Task goal
Word for word, repeat all the entries below, but without the pictures.

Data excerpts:
---
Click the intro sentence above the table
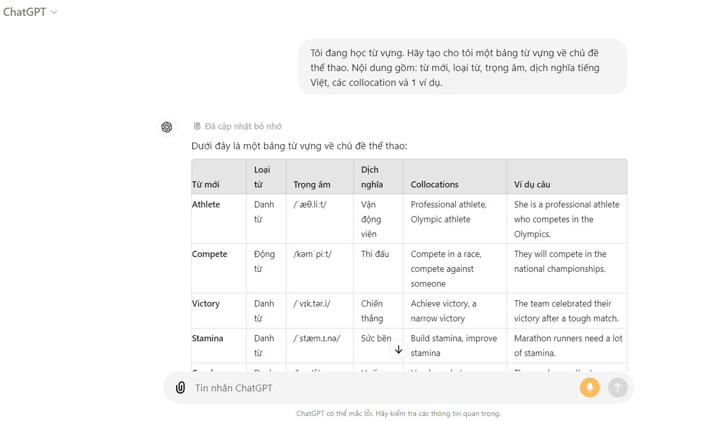Viewport: 707px width, 421px height. (299, 146)
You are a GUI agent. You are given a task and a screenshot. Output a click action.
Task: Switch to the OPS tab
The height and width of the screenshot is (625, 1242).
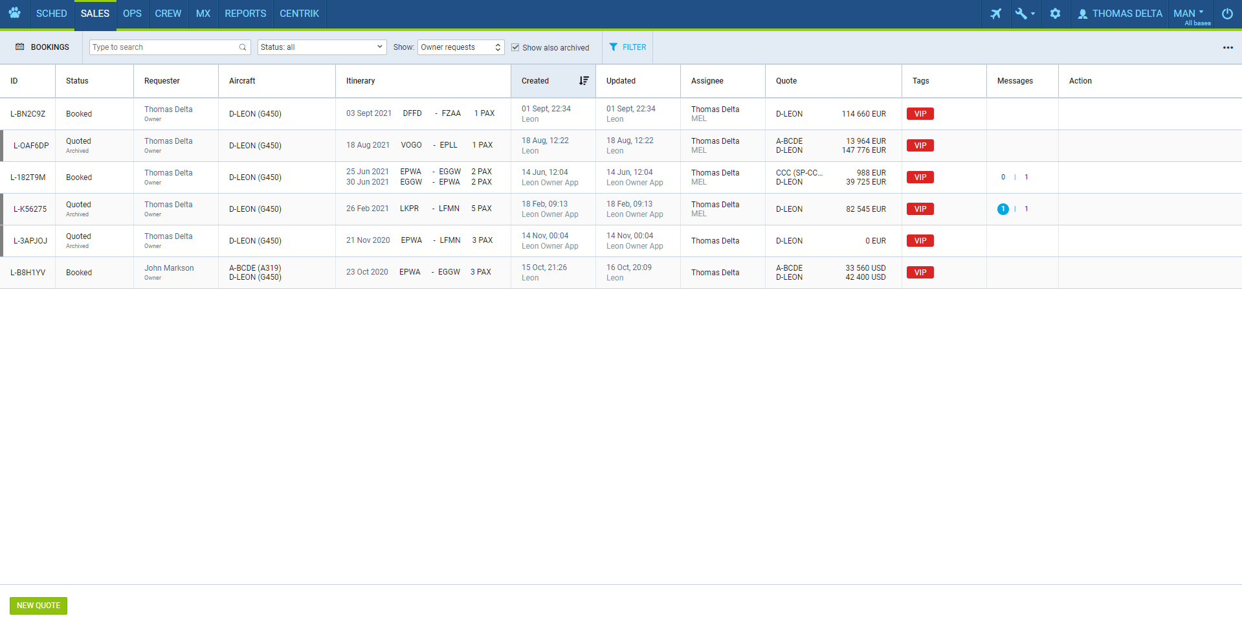click(132, 14)
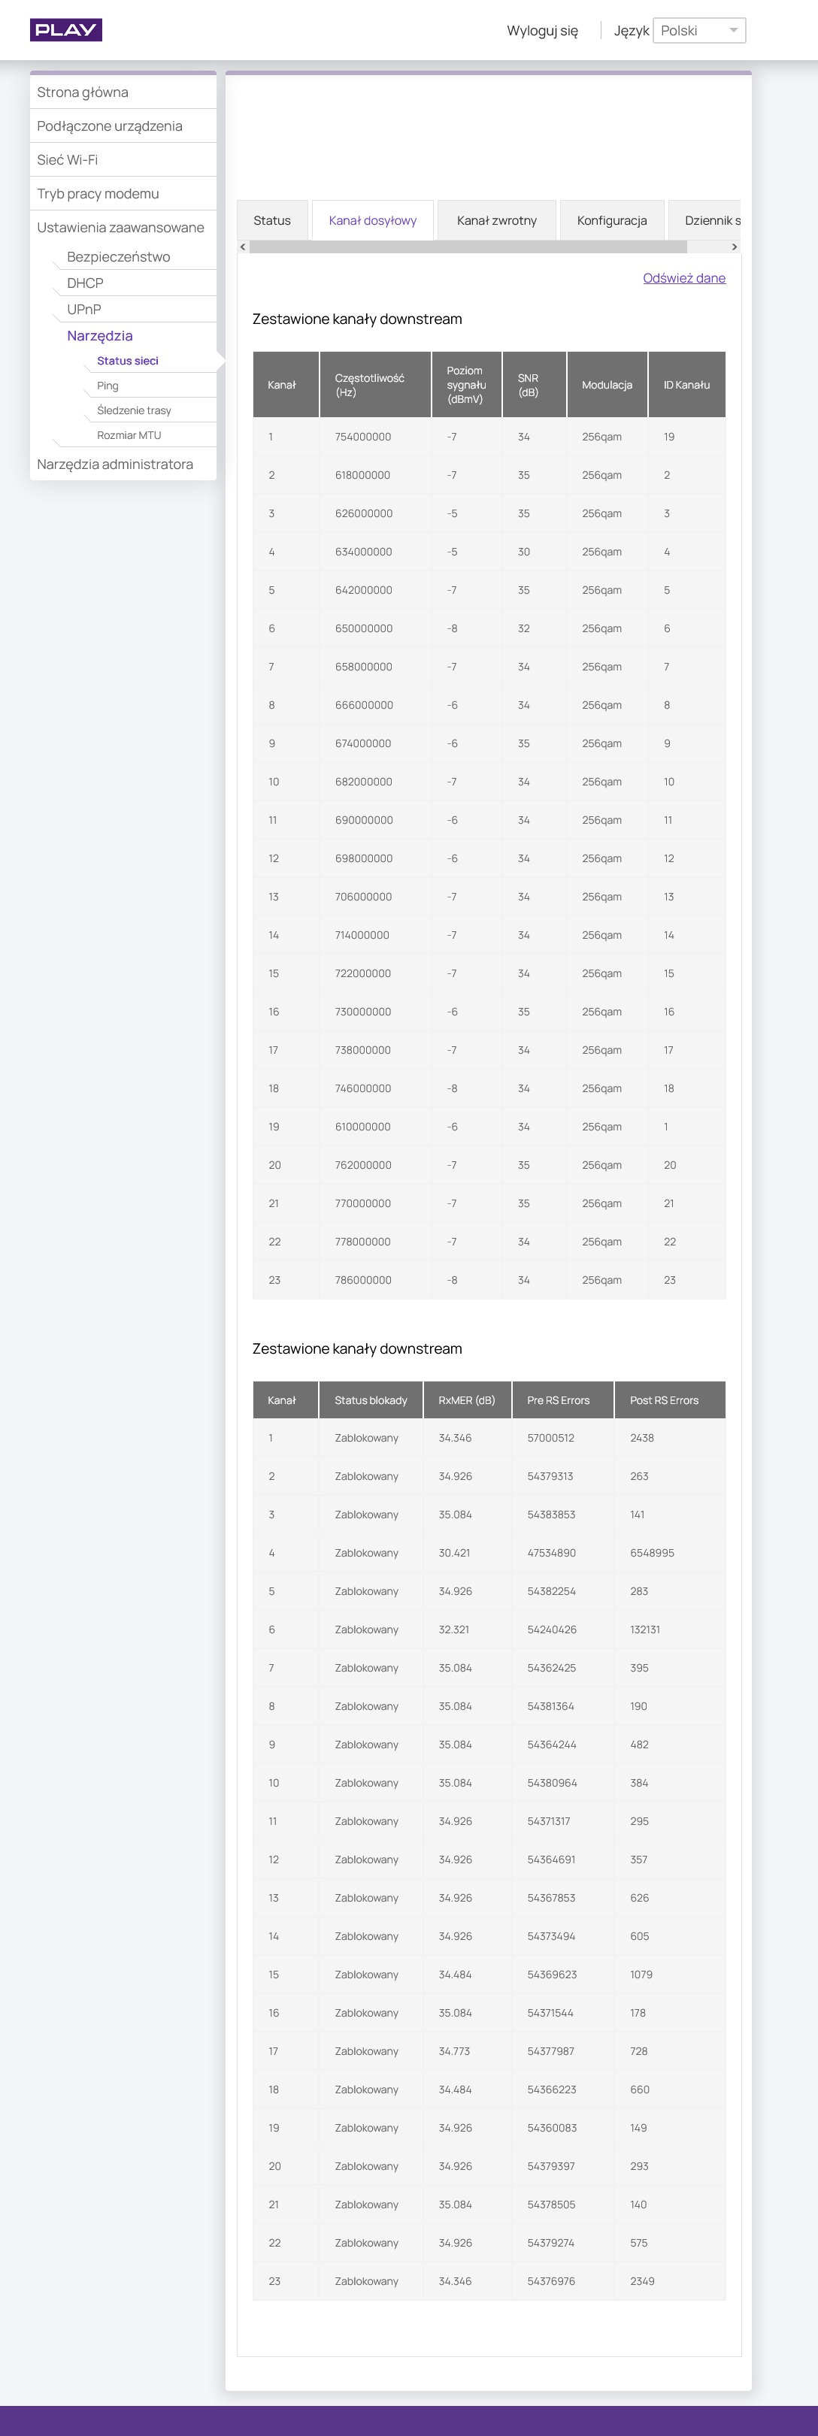Viewport: 818px width, 2436px height.
Task: Go to Podłączone urządzenia page
Action: point(110,127)
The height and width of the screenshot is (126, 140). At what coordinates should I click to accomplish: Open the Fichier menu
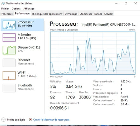click(5, 9)
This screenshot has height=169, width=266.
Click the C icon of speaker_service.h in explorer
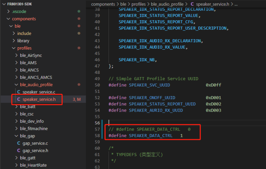point(19,99)
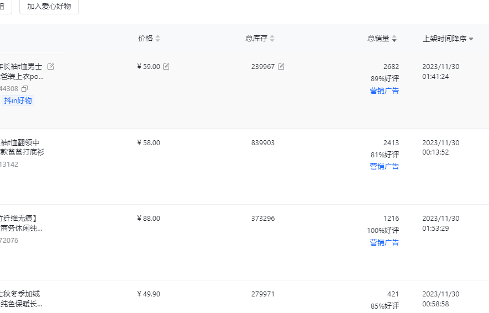
Task: Click the 总库存 column header label
Action: click(x=256, y=39)
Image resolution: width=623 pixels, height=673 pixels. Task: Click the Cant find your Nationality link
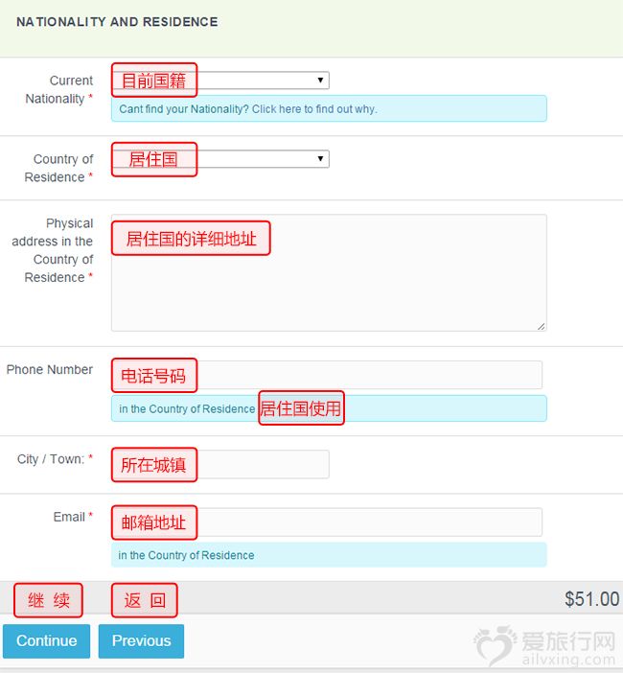pos(248,109)
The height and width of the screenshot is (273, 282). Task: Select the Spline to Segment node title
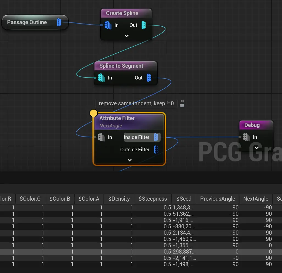(121, 66)
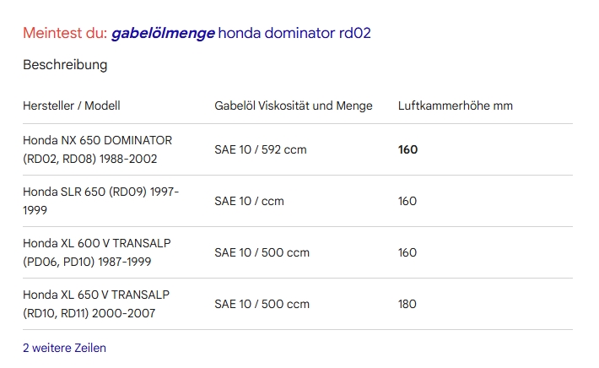The height and width of the screenshot is (368, 599).
Task: Click the 'Beschreibung' heading
Action: 65,65
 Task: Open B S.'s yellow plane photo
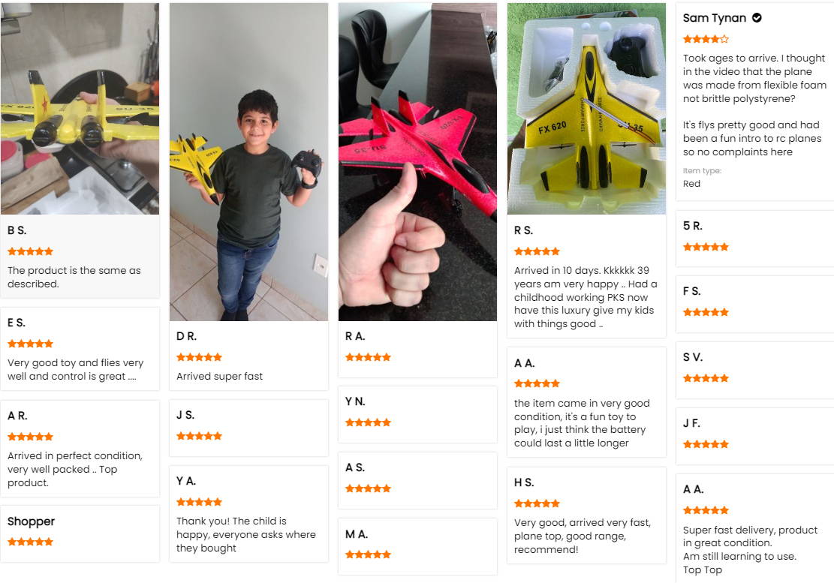80,108
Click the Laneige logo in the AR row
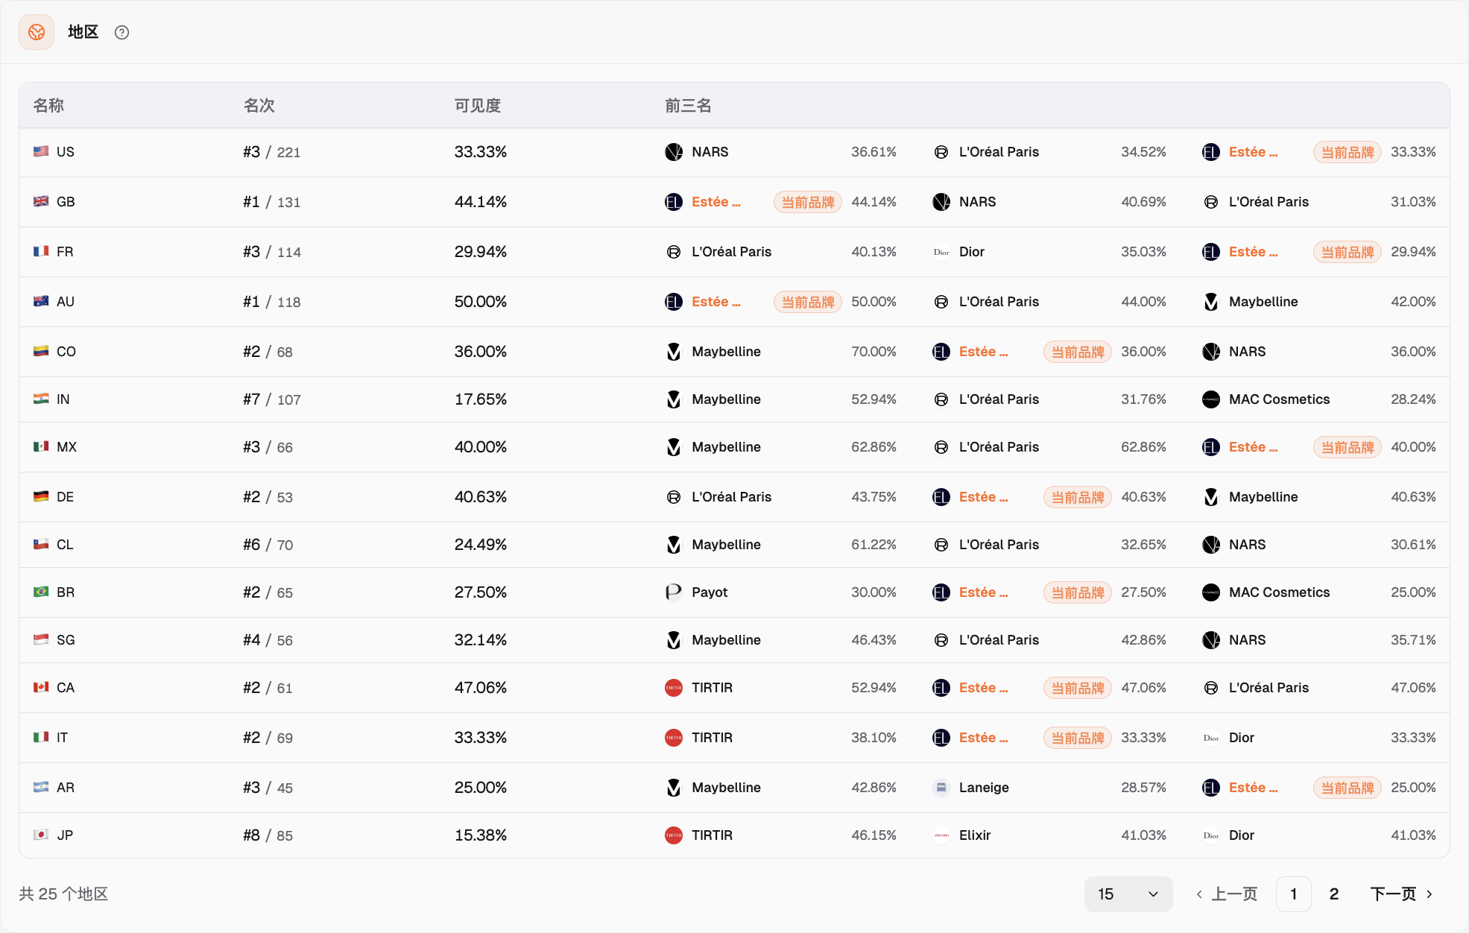The image size is (1469, 933). (x=941, y=788)
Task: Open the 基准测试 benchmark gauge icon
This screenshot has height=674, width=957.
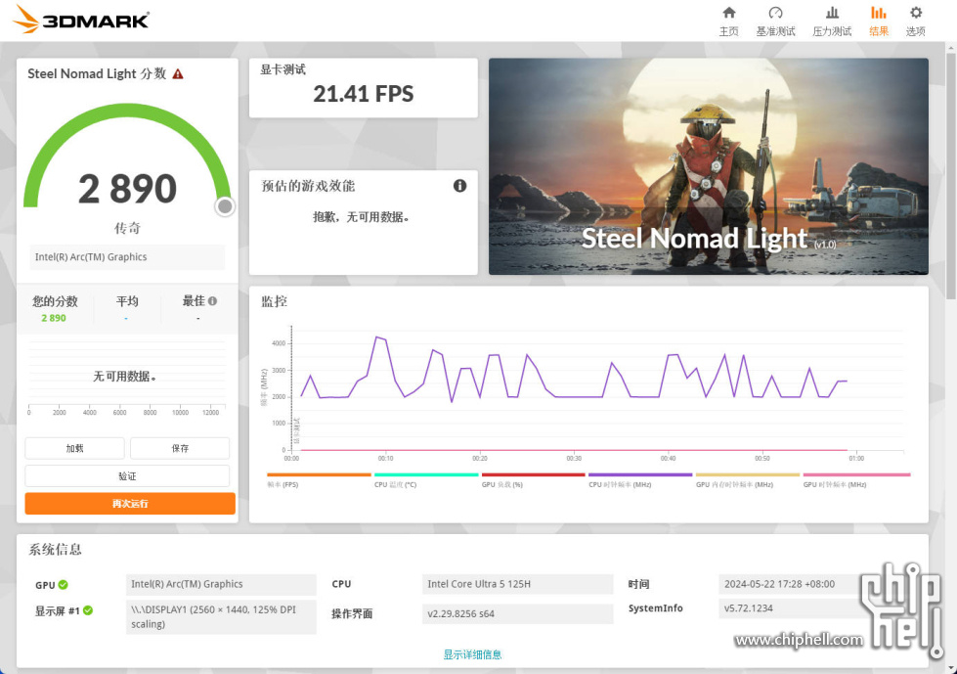Action: click(x=775, y=13)
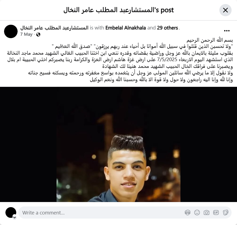
Task: Insert an emoji into the comment
Action: pos(197,213)
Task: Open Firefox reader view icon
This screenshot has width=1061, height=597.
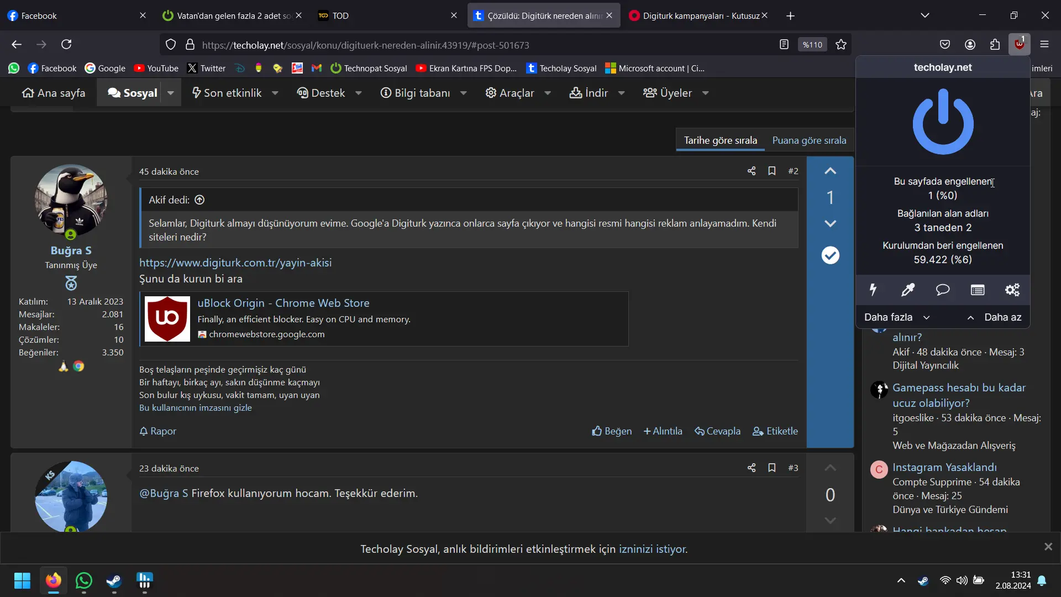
---
Written reply
Click the intro sentence above the table
Viewport: 707px width, 421px height. (299, 146)
You are a GUI agent. You are given a task and a screenshot. Output a click action.
Task: Switch to the OPS tab
The height and width of the screenshot is (625, 1242).
click(132, 14)
Viewport: 818px width, 2436px height.
Task: Go to Podłączone urządzenia page
Action: point(110,127)
The height and width of the screenshot is (126, 140). At what coordinates should I click to accomplish: Open the Fichier menu
click(5, 9)
This screenshot has height=169, width=266.
Click the C icon of speaker_service.h in explorer
point(19,99)
Task: Click the 总库存 column header label
Action: click(x=256, y=39)
Image resolution: width=623 pixels, height=673 pixels. Task: Click the Cant find your Nationality link
pos(248,109)
The height and width of the screenshot is (273, 282). Task: Select the Spline to Segment node title
(121, 66)
The height and width of the screenshot is (368, 599).
Task: Click the 'Beschreibung' heading
Action: 65,65
 Task: Open B S.'s yellow plane photo
80,108
Click the Laneige logo in the AR row
The image size is (1469, 933). (x=941, y=788)
Task: Open the 基准测试 benchmark gauge icon
This screenshot has height=674, width=957.
Action: click(x=775, y=13)
Task: Insert an emoji into the comment
Action: pos(197,213)
Task: Open Firefox reader view icon
This screenshot has width=1061, height=597.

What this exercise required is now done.